- [WHAT THE TASK ASKS] Please rewrite only the records between the line holding "Given: Open Bath City's green 2-0 badge" and the line holding "Looking at the screenshot, I should pos(224,461).", inclusive, putting "blue" in place of "green" and leaving everything else unchanged.

- [INFORMATION SHOWN]
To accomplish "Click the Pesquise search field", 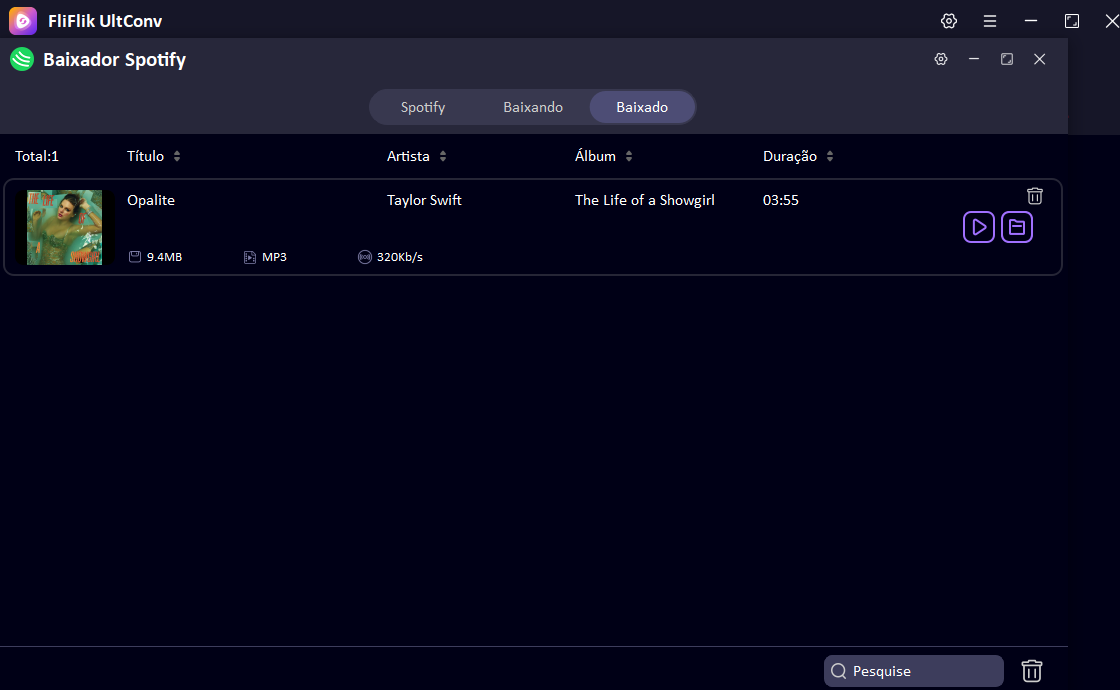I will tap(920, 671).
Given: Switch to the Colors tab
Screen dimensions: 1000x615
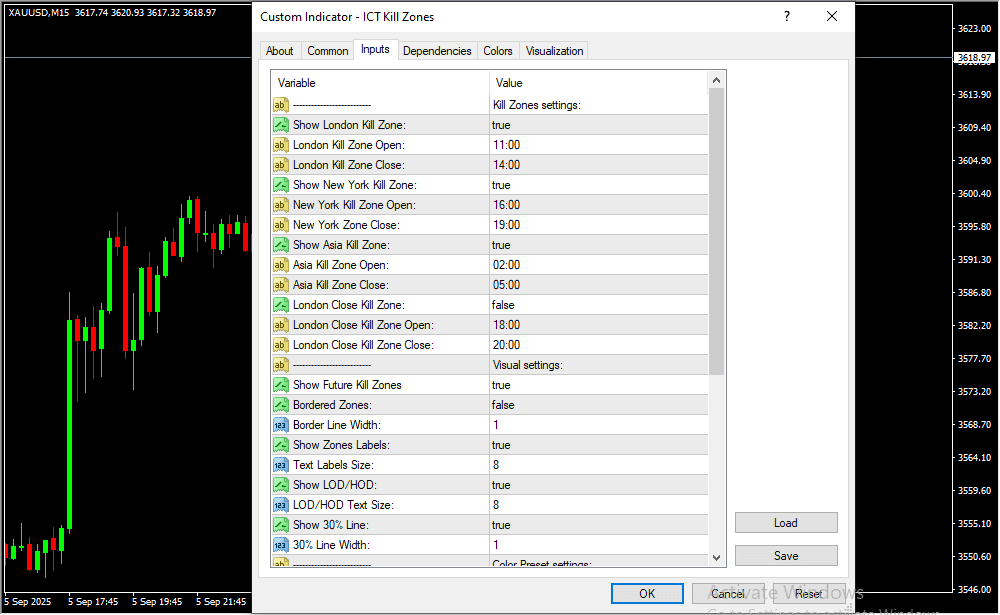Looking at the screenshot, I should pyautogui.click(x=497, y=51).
...
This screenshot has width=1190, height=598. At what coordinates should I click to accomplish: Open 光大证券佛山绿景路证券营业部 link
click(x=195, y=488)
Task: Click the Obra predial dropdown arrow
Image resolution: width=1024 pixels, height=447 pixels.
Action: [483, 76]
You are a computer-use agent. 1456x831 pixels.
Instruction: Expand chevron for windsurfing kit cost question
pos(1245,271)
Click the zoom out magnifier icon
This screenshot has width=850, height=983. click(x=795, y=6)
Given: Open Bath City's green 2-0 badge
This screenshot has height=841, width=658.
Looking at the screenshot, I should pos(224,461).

- [WRITTEN SOLUTION]
Given: Open Bath City's blue 2-0 badge
This screenshot has height=841, width=658.
Looking at the screenshot, I should pos(224,461).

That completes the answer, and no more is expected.